## SHORT EXERCISE
Please copy out all of the material below, line for line, with no changes.

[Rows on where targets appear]
++++++++++

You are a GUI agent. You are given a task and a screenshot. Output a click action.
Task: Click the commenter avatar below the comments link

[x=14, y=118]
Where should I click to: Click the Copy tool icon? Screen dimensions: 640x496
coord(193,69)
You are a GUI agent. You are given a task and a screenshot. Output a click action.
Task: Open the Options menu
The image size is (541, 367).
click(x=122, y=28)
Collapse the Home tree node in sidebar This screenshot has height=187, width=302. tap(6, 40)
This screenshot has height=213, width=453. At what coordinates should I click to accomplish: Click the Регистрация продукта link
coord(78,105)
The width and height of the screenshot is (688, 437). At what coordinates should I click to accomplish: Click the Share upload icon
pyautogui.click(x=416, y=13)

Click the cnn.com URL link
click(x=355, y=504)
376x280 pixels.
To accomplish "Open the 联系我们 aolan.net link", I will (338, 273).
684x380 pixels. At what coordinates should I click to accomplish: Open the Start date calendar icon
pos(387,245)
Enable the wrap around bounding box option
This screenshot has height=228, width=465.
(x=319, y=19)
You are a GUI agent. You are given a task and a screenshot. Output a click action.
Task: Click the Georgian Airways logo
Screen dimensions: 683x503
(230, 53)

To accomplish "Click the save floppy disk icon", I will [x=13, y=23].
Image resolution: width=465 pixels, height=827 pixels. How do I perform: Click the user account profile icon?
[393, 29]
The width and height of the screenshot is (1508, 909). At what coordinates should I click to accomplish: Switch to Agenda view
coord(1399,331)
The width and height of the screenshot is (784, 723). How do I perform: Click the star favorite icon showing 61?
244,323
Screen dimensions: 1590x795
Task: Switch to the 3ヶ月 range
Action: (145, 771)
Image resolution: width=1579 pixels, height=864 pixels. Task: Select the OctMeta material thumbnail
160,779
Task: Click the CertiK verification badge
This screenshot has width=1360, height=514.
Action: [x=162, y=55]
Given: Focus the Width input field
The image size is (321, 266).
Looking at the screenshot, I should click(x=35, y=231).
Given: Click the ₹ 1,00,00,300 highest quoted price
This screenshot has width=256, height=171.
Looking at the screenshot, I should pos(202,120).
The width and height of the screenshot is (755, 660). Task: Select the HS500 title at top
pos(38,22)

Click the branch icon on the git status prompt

++++++++++

## THE RESULT
You are a GUI agent. You are given a task and a screenshot. Output a click action.
Task: Click the commenter avatar below the comments link

[x=14, y=118]
Where should I click to: Click the Copy tool icon? Screen dimensions: 640x496
coord(193,69)
You are a GUI agent. You are given a task and a screenshot. Output a click action.
Task: Open the Options menu
The image size is (541, 367).
click(x=122, y=28)
Collapse the Home tree node in sidebar This screenshot has height=187, width=302. tap(6, 40)
This screenshot has height=213, width=453. At what coordinates should I click to accomplish: Click the Регистрация продукта link
coord(78,105)
The width and height of the screenshot is (688, 437). At what coordinates should I click to accomplish: Click the Share upload icon
pyautogui.click(x=416, y=13)

Click the cnn.com URL link
click(x=355, y=504)
376x280 pixels.
To accomplish "Open the 联系我们 aolan.net link", I will (338, 273).
684x380 pixels. At what coordinates should I click to accomplish: Open the Start date calendar icon
pos(387,245)
Enable the wrap around bounding box option
This screenshot has height=228, width=465.
(x=319, y=19)
You are a GUI agent. You are given a task and a screenshot. Output a click action.
Task: Click the Georgian Airways logo
Screen dimensions: 683x503
(230, 53)

To accomplish "Click the save floppy disk icon", I will [x=13, y=23].
Image resolution: width=465 pixels, height=827 pixels. How do I perform: Click the user account profile icon?
[393, 29]
The width and height of the screenshot is (1508, 909). At what coordinates should I click to accomplish: Switch to Agenda view
coord(1399,331)
The width and height of the screenshot is (784, 723). How do I perform: Click the star favorite icon showing 61?
244,323
Screen dimensions: 1590x795
Task: Switch to the 3ヶ月 range
Action: (145, 771)
Image resolution: width=1579 pixels, height=864 pixels. Task: Select the OctMeta material thumbnail
160,779
Task: Click the CertiK verification badge
This screenshot has width=1360, height=514.
Action: [x=162, y=55]
Given: Focus the Width input field
The image size is (321, 266).
Looking at the screenshot, I should click(x=35, y=231).
Given: Click the ₹ 1,00,00,300 highest quoted price
This screenshot has width=256, height=171.
Looking at the screenshot, I should pos(202,120).
The width and height of the screenshot is (755, 660). Task: Select the HS500 title at top
pos(38,22)

Click the branch icon on the git status prompt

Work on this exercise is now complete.